GroupedGemmWgradSm100 and grouped_gemm_wgrad_wrapper_sm100 expose the grouped GEMM weight-gradient kernel integrated from the Cute DSL kernel library.

Operation#

The API computes grouped weight gradients in 2Dx2D form:

A(hidden, tokens_sum) x B(tokens_sum, intermediate) -> Wgrad(experts, hidden, intermediate)

The grouped dimension is the token axis, segmented by offsets_tensor.

Public APIs#

  • Class API: cudnn.GroupedGemmWgradSm100

  • Wrapper API: cudnn.grouped_gemm_wgrad_wrapper_sm100

Inputs#

  • a_tensor: input tensor with logical shape (hidden, tokens_sum)

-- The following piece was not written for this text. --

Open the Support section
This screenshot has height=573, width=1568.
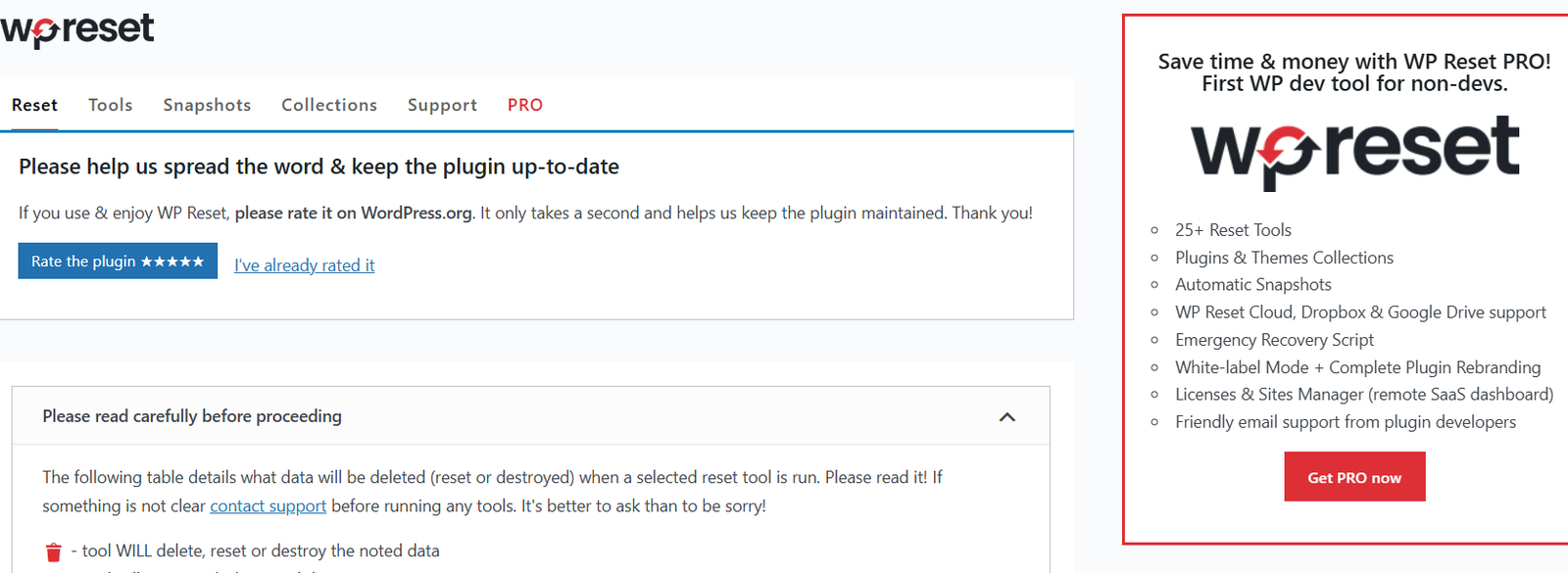tap(442, 105)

  • b_tensor: input tensor with logical shape (tokens_sum, intermediate)

  • sfa_tensor: assembled scale-factor tensor for a_tensor

  • sfb_tensor: assembled scale-factor tensor for b_tensor

  • offsets_tensor: cumulative end offsets per expert, shape (num_experts,), dtype torch.int32

  • global_scale_a / global_scale_b: optional per-expert global scales. These are required for NVFP4 (sf_vec_size == 16 with FP4 inputs).

Output Modes#

The API supports two output modes through one public surface:

  • Dense:

    • output tensor is a contiguous stacked tensor with shape (num_experts, hidden, intermediate)

  • Discrete:

    • the kernel uses per-expert output pointers internally

    • the convenience wrapper still returns a stacked tensor while exercising the discrete-output path

Wrapper Example#

import cudnn
import torch

result = cudnn.grouped_gemm_wgrad_wrapper_sm100(
    a_tensor=a_tensor,
    b_tensor=b_tensor,
    sfa_tensor=sfa_tensor,
    sfb_tensor=sfb_tensor,
    offsets_tensor=offsets_tensor,
    output_mode="dense",
    wgrad_dtype=torch.bfloat16,
)

wgrad_tensor = result["wgrad_tensor"]

Class API Example#

import cudnn
import torch

op = cudnn.GroupedGemmWgradSm100(
    sample_a=a_tensor,
    sample_b=b_tensor,
    sample_sfa=sfa_tensor,
    sample_sfb=sfb_tensor,
    sample_offsets=offsets_tensor,
    sample_wgrad=sample_wgrad_tensor,
    acc_dtype=torch.float32,
)
op.check_support()
op.compile()
op.execute(
    a_tensor=a_tensor,
    b_tensor=b_tensor,
    sfa_tensor=sfa_tensor,
    sfb_tensor=sfb_tensor,
    offsets_tensor=offsets_tensor,
    wgrad_tensor=wgrad_tensor,
)

Notes#

  • Requires SM100+ GPUs.

  • output_mode="discrete" is available in the wrapper for parity with the underlying kernel mode.

  • accumulate_on_output=True expects the output tensor to be initialized by the caller; the wrapper zero-initializes it automatically.